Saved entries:
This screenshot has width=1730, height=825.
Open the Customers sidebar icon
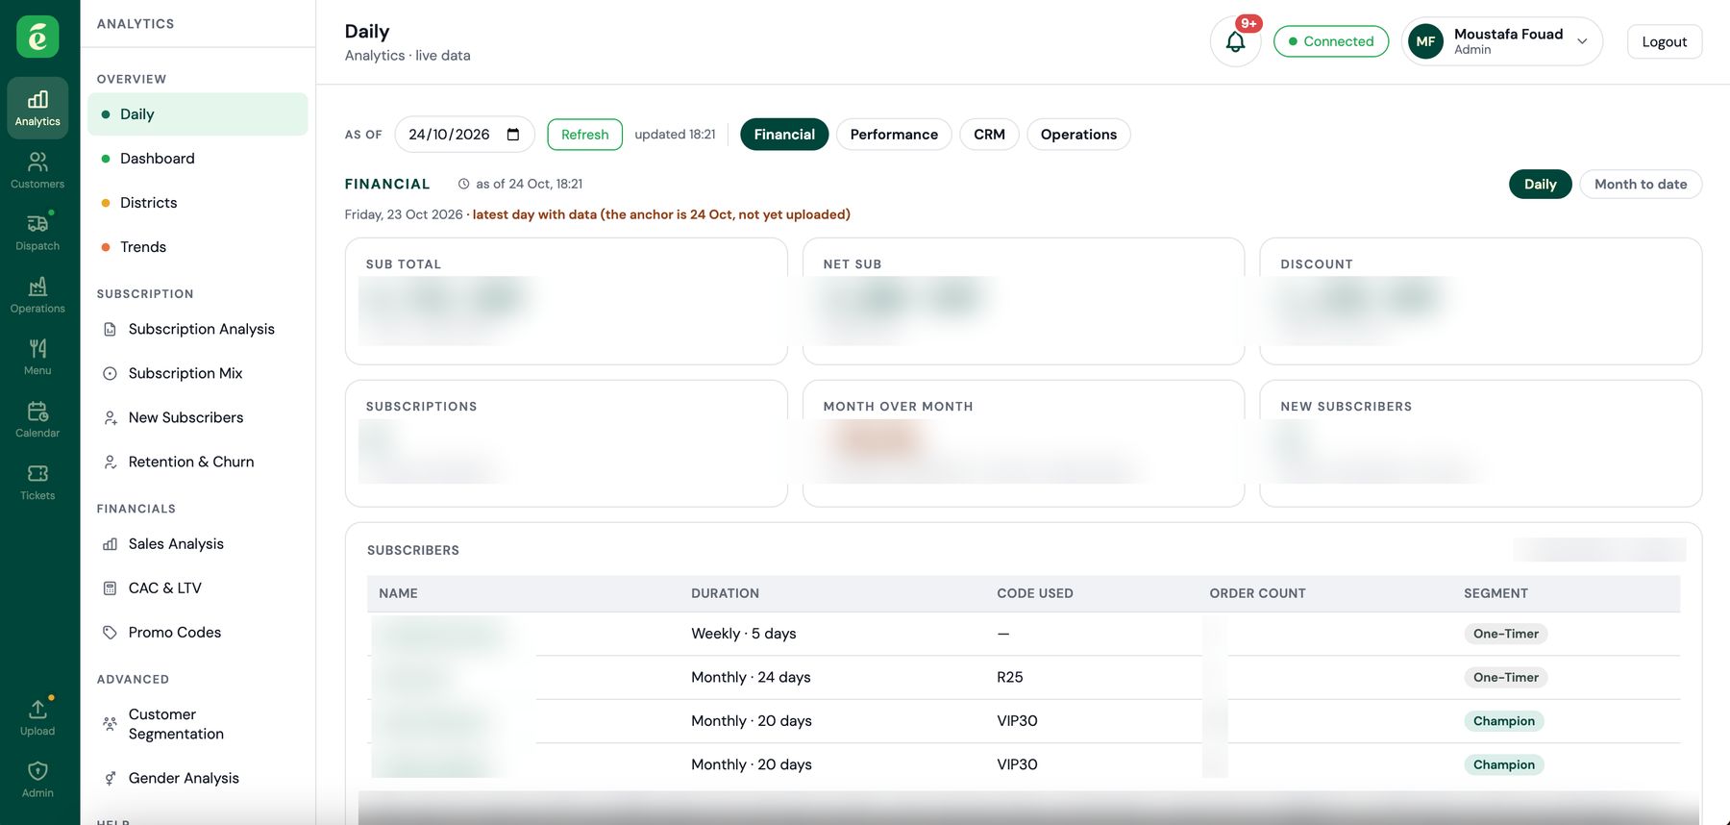37,169
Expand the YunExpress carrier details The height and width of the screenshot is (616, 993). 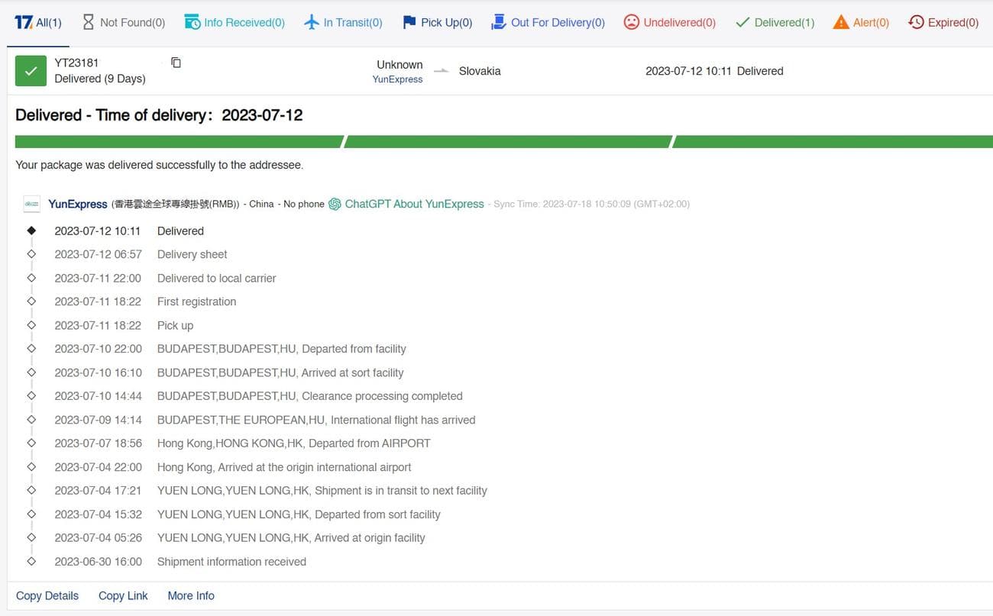pyautogui.click(x=77, y=204)
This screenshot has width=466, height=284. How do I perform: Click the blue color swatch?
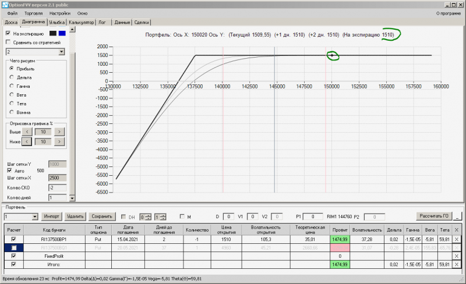pos(62,33)

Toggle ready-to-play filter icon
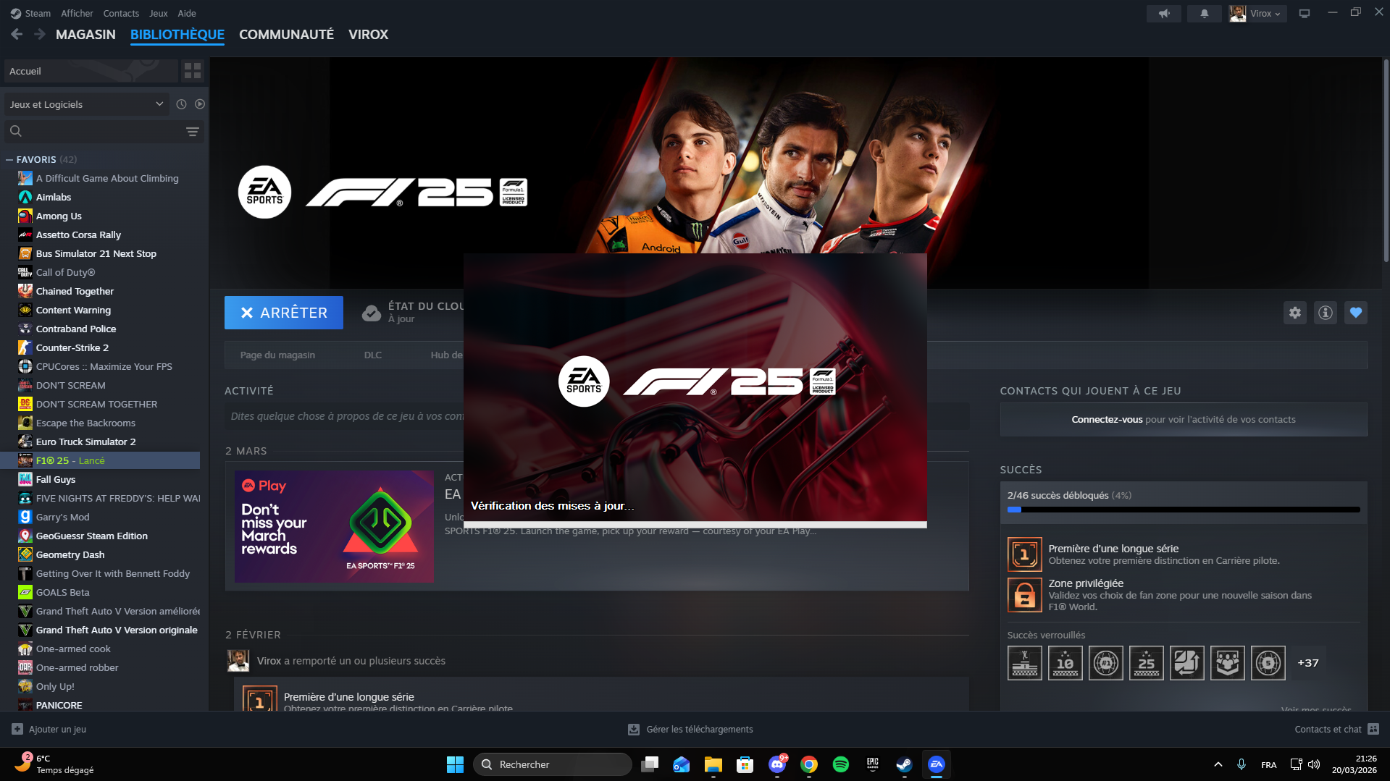(x=200, y=104)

■ **WHAT IS BEING ASKED**
Repeat exactly the lines from the one containing "This screenshot has width=466, height=284." to the last line of the data above, both included, and write no pictures into the copy.

■ **PROBLEM SOLUTION**
This screenshot has width=466, height=284. How do I perform: Click the blue color swatch?
pos(62,33)

Toggle ready-to-play filter icon
(x=200, y=104)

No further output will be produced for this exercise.